We also have good news about reducing our oil dependency: Biofuels are becoming feasible throughout the world. To pick one Canadian example, Energy Probe is working with Resource Efficient Agricultural Production, an agricultural research institute in Montreal, to develop the enormous potential of energy crops. Our tests show that fast-growing grasses can be grown almost anywhere across Southern Canada, and then turned into a convenient fuel that does not create greenhouse gases. Within just five years, Canada could economically produce enough of this fuel to meet our home-heating needs and more, and at about half the cost of oil.
The stage is now set for a gradual phase-out of dangerous and polluting nonrenewable fuels such as oil, gas and nuclear power. There are only two worrying roadblocks: governments in Canada and governments in the U.S.
Our federal and provincial governments are continuing to subsidize uneconomic nonrenewable fuels. In the Arctic, for example, tax dollars are subsidizing a massive pipeline project to bring natural gas south for export to the U.S.; in Ontario, the government is spending almost $2 billion to revive decades-old coal and nuclear plants that haven’t run for years.
In the U.S., meanwhile, President George W. Bush is boosting subsidies to coal and nuclear power while slashing subsidies to conservation and renewable energy.
Despite such unfair competition in the past, renewable forms of energy have performed superbly. Wood fuel provides three times as much useful energy in Canada as nuclear power, and conservation continues to make impressive inroads. So impressive, in fact, that our economy now needs just a fraction of the fuel that it needed in 1980 to produce an equivalent value of goods and services. And last year, for the first time in decades, vehicles logged fewer miles than the year before, despite a prosperous economy and increased population.

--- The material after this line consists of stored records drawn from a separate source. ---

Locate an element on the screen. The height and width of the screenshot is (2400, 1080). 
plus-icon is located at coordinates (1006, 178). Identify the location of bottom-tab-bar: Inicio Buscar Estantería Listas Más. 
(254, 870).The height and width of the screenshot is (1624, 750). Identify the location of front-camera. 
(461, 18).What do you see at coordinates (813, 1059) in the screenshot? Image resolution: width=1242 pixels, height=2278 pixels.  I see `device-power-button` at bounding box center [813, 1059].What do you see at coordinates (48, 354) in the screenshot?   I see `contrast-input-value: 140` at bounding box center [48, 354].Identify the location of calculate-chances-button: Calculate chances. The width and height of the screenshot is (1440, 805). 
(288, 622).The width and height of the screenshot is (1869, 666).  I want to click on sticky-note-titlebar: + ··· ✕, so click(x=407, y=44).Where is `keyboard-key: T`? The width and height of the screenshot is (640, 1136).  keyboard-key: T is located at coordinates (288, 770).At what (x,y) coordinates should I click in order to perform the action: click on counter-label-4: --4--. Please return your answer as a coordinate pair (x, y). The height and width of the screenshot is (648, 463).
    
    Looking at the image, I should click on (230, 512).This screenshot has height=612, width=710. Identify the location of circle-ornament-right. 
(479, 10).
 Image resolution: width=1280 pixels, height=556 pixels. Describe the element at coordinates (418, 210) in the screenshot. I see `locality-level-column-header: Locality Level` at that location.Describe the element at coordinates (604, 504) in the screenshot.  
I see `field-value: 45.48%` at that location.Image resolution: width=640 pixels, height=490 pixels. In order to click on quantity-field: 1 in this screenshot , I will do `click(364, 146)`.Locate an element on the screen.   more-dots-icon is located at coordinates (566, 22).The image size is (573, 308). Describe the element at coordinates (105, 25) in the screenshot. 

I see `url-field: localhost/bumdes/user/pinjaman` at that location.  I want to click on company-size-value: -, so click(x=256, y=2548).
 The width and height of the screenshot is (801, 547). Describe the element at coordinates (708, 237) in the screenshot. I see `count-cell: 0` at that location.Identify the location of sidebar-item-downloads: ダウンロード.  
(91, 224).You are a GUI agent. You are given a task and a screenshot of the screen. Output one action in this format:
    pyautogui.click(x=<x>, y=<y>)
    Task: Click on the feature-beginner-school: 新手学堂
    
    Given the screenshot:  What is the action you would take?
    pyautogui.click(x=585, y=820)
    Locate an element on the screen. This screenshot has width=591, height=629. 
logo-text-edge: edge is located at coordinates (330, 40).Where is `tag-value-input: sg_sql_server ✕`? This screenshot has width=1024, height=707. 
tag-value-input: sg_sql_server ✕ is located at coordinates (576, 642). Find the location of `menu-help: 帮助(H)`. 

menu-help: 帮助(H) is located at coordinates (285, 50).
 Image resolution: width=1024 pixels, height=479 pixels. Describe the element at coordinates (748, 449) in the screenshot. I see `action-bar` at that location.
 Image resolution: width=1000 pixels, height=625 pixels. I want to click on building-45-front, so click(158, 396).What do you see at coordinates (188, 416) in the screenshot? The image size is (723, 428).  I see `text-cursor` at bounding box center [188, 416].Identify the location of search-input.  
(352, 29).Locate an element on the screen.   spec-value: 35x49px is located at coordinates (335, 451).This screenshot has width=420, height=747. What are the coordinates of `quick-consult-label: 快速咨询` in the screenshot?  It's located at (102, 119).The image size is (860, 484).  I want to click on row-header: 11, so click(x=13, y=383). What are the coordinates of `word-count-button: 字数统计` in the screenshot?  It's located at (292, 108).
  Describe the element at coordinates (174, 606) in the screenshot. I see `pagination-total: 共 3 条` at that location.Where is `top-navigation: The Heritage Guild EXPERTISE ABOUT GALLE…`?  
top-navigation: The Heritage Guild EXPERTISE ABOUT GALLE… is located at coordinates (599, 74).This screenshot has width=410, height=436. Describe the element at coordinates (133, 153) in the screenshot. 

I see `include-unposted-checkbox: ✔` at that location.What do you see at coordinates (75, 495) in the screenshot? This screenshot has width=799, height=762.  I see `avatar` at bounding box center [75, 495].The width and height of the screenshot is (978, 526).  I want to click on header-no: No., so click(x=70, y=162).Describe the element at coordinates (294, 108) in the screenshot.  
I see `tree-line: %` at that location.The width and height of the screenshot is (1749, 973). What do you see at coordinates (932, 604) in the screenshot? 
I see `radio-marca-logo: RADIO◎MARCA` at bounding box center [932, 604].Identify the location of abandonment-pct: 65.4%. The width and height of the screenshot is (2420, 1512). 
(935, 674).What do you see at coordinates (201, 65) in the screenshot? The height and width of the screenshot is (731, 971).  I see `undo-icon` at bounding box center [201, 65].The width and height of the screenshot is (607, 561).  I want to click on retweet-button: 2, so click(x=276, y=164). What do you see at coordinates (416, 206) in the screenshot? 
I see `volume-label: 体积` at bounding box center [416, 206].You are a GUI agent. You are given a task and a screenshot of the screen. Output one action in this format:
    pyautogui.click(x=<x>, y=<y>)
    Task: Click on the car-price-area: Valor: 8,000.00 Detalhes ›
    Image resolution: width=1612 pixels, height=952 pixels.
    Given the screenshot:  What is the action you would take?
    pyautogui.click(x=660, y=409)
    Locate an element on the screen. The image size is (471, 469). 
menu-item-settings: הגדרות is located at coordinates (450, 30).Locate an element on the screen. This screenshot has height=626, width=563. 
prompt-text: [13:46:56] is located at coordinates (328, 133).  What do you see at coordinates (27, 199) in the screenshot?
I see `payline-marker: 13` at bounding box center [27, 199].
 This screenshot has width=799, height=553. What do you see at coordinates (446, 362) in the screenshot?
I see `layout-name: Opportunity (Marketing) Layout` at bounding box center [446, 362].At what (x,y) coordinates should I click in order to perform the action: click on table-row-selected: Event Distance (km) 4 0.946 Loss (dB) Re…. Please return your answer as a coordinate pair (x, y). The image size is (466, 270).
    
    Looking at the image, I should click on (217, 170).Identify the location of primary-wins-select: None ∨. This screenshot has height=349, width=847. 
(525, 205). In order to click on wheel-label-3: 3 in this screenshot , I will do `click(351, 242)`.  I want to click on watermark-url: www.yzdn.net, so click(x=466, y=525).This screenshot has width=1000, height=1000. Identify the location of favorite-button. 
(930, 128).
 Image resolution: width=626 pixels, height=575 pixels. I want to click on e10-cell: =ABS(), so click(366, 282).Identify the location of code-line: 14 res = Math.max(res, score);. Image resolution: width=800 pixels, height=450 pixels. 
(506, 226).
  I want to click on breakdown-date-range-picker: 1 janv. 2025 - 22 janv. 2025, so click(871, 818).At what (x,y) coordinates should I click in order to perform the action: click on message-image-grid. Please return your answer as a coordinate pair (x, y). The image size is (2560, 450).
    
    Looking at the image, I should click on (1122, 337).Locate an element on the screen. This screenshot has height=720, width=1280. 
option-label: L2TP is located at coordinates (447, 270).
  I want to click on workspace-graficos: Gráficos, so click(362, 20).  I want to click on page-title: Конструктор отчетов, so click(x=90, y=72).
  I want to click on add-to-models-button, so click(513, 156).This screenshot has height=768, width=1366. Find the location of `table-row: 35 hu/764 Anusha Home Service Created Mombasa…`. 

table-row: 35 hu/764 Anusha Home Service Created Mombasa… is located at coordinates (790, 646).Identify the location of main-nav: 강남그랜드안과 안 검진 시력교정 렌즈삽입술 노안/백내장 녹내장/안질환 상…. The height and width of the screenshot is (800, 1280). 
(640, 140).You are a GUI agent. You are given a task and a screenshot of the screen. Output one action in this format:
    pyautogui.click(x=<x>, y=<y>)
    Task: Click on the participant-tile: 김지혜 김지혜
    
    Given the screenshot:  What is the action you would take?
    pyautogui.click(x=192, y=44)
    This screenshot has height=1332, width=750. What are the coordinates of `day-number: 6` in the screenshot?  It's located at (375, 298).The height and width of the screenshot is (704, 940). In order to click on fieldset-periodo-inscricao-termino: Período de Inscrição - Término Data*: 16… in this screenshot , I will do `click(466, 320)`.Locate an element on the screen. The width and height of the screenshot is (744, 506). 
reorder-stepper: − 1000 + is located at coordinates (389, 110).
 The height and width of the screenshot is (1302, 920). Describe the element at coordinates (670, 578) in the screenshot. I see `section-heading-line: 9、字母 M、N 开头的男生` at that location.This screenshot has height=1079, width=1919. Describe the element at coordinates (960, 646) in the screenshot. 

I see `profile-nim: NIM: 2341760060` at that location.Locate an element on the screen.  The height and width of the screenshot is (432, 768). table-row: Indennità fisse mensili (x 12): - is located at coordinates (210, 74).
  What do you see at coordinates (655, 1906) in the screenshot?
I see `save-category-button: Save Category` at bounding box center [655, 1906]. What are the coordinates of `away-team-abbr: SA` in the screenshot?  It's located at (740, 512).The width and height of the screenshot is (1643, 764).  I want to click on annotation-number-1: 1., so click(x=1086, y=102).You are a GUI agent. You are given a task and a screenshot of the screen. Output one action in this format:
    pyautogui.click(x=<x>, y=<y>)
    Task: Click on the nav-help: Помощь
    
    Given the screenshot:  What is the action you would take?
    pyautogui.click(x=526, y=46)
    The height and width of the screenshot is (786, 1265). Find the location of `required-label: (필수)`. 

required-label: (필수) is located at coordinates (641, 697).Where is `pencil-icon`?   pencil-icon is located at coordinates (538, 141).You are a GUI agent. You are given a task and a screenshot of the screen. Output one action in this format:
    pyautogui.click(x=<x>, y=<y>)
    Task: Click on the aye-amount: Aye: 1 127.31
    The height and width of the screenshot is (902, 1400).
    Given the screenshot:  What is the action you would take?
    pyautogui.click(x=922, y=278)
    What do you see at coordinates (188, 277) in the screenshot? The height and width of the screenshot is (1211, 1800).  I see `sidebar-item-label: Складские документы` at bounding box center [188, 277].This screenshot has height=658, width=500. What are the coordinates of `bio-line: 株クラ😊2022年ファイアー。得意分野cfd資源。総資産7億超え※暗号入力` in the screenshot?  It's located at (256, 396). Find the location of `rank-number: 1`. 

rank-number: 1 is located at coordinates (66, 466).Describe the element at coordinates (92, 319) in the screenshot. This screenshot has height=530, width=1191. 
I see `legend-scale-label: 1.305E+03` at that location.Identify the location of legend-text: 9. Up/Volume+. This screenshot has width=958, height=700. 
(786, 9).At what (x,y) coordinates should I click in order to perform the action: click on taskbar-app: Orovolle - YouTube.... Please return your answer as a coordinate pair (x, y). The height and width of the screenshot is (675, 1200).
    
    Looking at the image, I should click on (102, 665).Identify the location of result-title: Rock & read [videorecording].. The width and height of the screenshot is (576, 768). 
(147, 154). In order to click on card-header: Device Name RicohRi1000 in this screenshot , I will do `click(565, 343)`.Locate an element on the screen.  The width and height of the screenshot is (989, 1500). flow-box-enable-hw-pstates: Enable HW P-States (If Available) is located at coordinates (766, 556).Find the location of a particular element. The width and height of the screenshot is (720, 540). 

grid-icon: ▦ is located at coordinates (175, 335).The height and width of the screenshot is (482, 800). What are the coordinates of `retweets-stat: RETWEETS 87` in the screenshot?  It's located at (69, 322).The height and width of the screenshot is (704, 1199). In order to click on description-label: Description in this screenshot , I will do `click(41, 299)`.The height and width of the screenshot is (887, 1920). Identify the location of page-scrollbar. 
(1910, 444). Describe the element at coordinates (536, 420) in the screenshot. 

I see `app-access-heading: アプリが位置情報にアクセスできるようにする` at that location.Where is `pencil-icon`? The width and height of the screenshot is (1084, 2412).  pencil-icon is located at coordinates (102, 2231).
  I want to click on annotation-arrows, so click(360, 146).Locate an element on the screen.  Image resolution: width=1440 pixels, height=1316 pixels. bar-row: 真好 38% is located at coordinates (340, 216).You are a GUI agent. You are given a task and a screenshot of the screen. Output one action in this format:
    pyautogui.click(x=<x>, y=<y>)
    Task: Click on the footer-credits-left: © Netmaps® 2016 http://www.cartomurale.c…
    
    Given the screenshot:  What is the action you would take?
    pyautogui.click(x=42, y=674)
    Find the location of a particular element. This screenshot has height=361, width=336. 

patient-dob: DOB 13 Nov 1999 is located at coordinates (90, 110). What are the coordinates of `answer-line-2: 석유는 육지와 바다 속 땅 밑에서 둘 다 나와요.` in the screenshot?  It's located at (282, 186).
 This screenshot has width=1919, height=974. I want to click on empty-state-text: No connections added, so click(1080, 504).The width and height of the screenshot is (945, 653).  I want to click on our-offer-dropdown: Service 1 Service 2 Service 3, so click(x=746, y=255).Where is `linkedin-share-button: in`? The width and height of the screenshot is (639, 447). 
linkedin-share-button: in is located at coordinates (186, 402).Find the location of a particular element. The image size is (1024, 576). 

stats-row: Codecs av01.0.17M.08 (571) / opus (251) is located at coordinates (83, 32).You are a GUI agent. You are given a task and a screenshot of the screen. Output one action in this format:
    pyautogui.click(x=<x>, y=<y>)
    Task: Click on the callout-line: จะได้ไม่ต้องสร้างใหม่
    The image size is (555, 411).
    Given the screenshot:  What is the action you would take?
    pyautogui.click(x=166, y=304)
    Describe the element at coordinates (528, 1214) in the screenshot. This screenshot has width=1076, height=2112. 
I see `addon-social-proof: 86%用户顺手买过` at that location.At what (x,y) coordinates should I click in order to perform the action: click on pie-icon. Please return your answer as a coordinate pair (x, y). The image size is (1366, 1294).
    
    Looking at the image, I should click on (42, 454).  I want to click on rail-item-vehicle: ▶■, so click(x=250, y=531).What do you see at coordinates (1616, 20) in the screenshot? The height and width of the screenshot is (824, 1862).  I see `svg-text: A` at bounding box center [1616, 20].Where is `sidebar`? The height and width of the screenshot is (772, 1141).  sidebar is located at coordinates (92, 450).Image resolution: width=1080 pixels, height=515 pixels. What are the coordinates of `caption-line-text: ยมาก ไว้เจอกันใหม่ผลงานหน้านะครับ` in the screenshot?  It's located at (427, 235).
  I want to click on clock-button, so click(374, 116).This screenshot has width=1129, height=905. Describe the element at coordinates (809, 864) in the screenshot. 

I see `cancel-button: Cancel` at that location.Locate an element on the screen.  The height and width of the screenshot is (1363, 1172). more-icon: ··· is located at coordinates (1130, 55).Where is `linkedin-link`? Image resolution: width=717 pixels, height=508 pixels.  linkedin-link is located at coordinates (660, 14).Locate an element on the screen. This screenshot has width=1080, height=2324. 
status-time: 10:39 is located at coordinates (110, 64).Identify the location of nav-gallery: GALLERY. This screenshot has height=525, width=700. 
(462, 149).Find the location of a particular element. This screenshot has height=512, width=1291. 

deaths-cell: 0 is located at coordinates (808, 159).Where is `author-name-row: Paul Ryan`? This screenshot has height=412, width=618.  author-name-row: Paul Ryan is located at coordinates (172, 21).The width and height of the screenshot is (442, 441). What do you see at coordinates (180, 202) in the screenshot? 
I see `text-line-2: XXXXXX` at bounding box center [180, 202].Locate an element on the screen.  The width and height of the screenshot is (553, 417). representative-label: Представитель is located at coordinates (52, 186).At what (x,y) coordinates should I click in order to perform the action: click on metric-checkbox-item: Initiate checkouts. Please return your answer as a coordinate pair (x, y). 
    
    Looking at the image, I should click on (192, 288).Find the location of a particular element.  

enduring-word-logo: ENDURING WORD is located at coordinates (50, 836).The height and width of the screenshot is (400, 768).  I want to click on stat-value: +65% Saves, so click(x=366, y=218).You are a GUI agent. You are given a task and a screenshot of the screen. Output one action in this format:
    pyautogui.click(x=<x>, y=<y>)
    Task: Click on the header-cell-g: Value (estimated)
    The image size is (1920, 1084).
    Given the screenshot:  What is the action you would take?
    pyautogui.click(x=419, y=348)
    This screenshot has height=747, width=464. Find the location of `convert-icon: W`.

With conservation and renewable energy having proven themselves in the marketplace, there is no valid reason under this sun to continue to subsidize polluting alternatives. A future based on nonrenewable fuels is simply not safe, clean, or affordable. A future based on solar and renewable energy is not only desirable environmentally, it is desirable economically and it is inevitable.
If you agree that governments should stop propping up yesterday’s technologies with tax dollars and other subsidies to the oil and nuclear industries, and that governments should let solar and renewable energy compete fairly, please help us get this message out with a generous, tax-creditable donation.
With your help, we can expand our work to promote conservation and renewable energy and we can level the playing field to usher in a safe and prosperous solar and renewable energy future.